La proclamation de l’Évangile c’est ça et ce n’est que ça. Cela devrait aller de soi et pourtant convenons que ce n’est pas le cas. Certes, nous continuons de proclamer l’Évangile mais  nous en oublions l’essentiel à savoir  de le proclamer comme Évangile c’est à-dire comme son étymologie nous l’indique, à la manière d’une « heureuse nouvelle», d’une « joyeuse annonce », d’une « promesse de vie bonne »  d’une « parole d’encouragement» c’est à dire d’une parole qui sort et qui donne du coeur .  Et, la nouvelle est bonne non pour nous promettre quelque chose que nous allons toucher, ce n’est pas d’être pour nous une consolation, une espèce d’opium contre nos douleurs voire contre nos finitudes. L’Evangile c’est quelque chose d’immense, quelque chose qui s’adresse au plus haut de notre être intelligent et de notre coeur, quelque chose qui ne fait appel qu’à notre générosité et qu’à notre bonté. Cela devrait aussi aller de soi et pourtant convenons que ce n’est aussi pas le cas.Rappelons nous  ce que  Paul écrit aux Galates, non sans ironie: « J’admire avec quelle rapidité vous vous détournez de celui qui vous a appelés par la grâce du Christ, pour passer à un autre Évangile ».

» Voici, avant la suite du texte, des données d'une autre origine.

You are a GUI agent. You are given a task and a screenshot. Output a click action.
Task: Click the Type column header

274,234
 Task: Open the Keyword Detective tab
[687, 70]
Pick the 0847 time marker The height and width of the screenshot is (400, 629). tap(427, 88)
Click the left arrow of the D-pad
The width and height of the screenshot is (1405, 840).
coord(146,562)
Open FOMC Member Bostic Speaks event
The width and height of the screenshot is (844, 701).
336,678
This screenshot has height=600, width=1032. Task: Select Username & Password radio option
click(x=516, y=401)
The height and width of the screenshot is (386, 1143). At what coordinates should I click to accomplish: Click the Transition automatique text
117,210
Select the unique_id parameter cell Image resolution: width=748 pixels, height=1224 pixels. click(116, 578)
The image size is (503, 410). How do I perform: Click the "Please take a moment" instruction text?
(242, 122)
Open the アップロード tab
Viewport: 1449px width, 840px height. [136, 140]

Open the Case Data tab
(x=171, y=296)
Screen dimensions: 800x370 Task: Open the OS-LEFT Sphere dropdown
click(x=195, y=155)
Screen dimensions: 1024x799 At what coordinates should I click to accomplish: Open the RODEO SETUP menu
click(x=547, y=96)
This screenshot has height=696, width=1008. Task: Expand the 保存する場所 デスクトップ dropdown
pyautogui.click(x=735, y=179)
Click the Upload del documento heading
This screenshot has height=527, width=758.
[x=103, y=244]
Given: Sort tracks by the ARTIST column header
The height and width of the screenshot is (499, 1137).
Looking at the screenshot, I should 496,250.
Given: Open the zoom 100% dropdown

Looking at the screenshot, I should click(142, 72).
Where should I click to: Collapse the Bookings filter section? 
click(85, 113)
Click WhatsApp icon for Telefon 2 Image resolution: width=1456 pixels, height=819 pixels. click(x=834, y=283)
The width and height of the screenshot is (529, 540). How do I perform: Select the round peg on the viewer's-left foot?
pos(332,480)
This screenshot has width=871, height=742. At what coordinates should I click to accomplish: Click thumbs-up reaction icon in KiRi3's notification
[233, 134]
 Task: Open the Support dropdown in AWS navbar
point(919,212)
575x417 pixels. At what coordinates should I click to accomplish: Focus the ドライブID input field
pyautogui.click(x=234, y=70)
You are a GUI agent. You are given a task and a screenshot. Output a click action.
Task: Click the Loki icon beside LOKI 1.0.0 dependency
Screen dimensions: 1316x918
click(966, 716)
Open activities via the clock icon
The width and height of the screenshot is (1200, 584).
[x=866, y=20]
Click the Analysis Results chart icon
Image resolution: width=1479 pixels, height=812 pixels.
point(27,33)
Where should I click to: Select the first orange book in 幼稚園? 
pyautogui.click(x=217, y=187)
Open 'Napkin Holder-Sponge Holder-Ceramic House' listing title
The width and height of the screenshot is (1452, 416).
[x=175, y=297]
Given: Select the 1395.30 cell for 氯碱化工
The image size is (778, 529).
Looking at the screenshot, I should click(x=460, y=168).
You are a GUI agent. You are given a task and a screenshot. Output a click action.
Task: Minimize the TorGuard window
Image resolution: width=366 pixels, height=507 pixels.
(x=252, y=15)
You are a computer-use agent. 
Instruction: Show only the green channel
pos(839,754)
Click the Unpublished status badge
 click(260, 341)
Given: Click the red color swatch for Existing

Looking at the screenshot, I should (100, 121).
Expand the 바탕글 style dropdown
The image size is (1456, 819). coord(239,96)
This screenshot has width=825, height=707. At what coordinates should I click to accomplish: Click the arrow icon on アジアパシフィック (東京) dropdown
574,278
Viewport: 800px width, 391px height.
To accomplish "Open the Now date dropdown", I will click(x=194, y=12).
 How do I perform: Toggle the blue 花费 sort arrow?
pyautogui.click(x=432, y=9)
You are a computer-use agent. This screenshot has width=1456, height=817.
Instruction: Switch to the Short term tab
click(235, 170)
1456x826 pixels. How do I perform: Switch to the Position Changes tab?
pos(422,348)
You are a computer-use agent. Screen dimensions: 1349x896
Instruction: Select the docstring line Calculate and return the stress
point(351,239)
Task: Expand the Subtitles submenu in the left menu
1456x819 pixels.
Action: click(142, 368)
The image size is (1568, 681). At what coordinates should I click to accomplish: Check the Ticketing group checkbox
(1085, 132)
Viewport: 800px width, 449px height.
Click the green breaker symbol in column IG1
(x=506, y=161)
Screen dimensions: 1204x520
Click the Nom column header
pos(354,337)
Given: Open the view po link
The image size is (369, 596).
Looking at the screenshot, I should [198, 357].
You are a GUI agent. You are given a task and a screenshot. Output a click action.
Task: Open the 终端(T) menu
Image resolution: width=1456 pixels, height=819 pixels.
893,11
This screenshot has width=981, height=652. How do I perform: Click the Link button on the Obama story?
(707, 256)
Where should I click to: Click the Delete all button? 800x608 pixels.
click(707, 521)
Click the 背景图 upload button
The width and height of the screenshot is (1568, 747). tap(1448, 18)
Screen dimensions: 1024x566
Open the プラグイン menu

Le ressuscité, le vivant avec qui nous dialoguons ne nous demande pas de faire ce qu’il n’a jamais fait lui dans son humanité et dans sa mission parmi nous. Jamais il n’a cherché à  endoctriner,  à obtenir le plus grand nombre d’adhésions. Jamais il n’a cherché à imposer une certitude en la faisant réciter par cœur ou à faire passer des principes…

Alors lorsqu’il nous dit, mot à mot  ; « Allez… auprès de tous et enseignez leur le témoignage ».

Comprenons alors, qu’à son exemple  et comme il l’a si bien fait dans sa pleine humanité, transmettre le témoignage, poser le signe  c’est entreprendre de nos jours la défense de la « raison », contre les délires, contre les passions et la montée des forces et des idéologies obscures, contre les idolâtries modernes, contre l’orgueil et la démesure qui caractérisent notre temps et nos sociétés. Transmettre et  poser le signe c’est, par notre propre attitude et par notre simple  agir,  appeler chacun  à un comportement et à un jugement raisonnables, non parce que la raison aurait une valeur en soi, ni qu’elle permettrait à l’homme d’accéder à une quelconque vérité, mais parce qu’elle ramène l’homme à son niveau véritable et élémentaire d’humanité.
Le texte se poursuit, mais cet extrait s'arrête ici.